### Estratto della pagina

====================

Giurisprudenza - CORTE DI CASSAZIONE - Ordinanza 04 gennaio 2016, n. 23

Tributi - Accertamento - Studi di settore - Presunzioni semplici - Limitazioni all’accertamento presuntivo art. 10, co. 4-bis della Legge n. 146/1998

 

Osserva

 

La CTR di Napoli ha accolto l'appello principale di "A. sas" e respinto l'appello incidentale dell'Agenzia -appelli proposti contro la sentenza n. 142/03/2012 della CTP di Napoli che aveva già parzialmente accolto il ricorso della parte contribuente- ed ha così annullato l'avviso di accertamento di genere presuntivo, relativo al periodo di imposta anno 2006, con cui era stato rideterminato il ricavo di impresa ai fini IRAP (di poi valorizzato anche ai fini dell'adozione degli avvisi di accertamenti nei confronti dei soci persone fisiche, per le imposte sui redditi ad essi attribuite in applicazione della regola di trasparenza), e l'avviso di accertamento con cui era stato rideterminato il fatturato ai fini IVA, recuperando a tassazione materia imponibile.

La predetta CTR -dopo avere dato atto che la stessa Agenzia, nella circolare n. 11/E del 2007 aveva interpretato il significato del comma 4-bis dell'art. 10 della legge n. 146/1998 nella formula introdotta con la legge finanziaria per il 2007, come inibizione all'accertamento presuntivo, in presenza di un determinato ammontare dei maggiori ricavi o compensi accertabili- assumeva che "del tutto in condivisibili sono da ritenersi i calcoli proposti, peraltro solo in questa sede di appello, dall'Ufficio Finanziario". L'appello incidentale dell'Agenzia era altresì privo di pregio, "risultando palese l'intento del primo giudice di apportare la riduzione al globale ammontare dei ricavi accertati, quand'anche le considerazioni estimative trovassero fondamento nella sola parte di essi riferiti all'invero improvviso ricarico, applicato al costo delle bevande esitate, sulla ristretta base di analisi evidenziata". Appariva perciò ultroneo l'esame di ogni altro motivo di opposizione, da ritenersi assorbito.

L'Agenzia ha interposto ricorso per cassazione affidato a tre motivi.

La parte contribuente non si è difesa.

Il ricorso - ai sensi dell'art. 380 bis cpc assegnato allo scrivente relatore, componente della sezione di cui all'art. 376 cpc- può essere definito ai sensi dell'art. 375 cpc.

====================

### Compito assegnato 1
Su quanti motivi si basa il ricorso per cassazione dell'Agenzia secondo l'ordinanza?
### Compito assegnato 2
Elenca tutti gli articoli del codice di procedura civile citati nell'ordinanza.
### Compito assegnato 3
Riscrivi il passo dell'ordinanza a partire da "La parte contribuente non" e fino a "dell'art. 375 cpc.", mettendo "consigliere" al posto di "relatore".

### Estratto del dataset
====================

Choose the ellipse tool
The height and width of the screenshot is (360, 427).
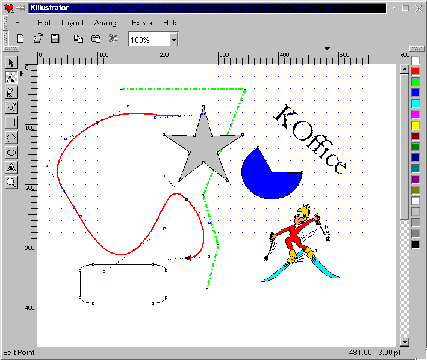pos(11,152)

====================

### Risposta completa 1
Su tre motivi.

### Risposta completa 2
art. 380 bis cpc
art. 376 cpc
art. 375 cpc

### Risposta completa 3
La parte contribuente non si è difesa.

Il ricorso - ai sensi dell'art. 380 bis cpc assegnato allo scrivente consigliere, componente della sezione di cui all'art. 376 cpc- può essere definito ai sensi dell'art. 375 cpc.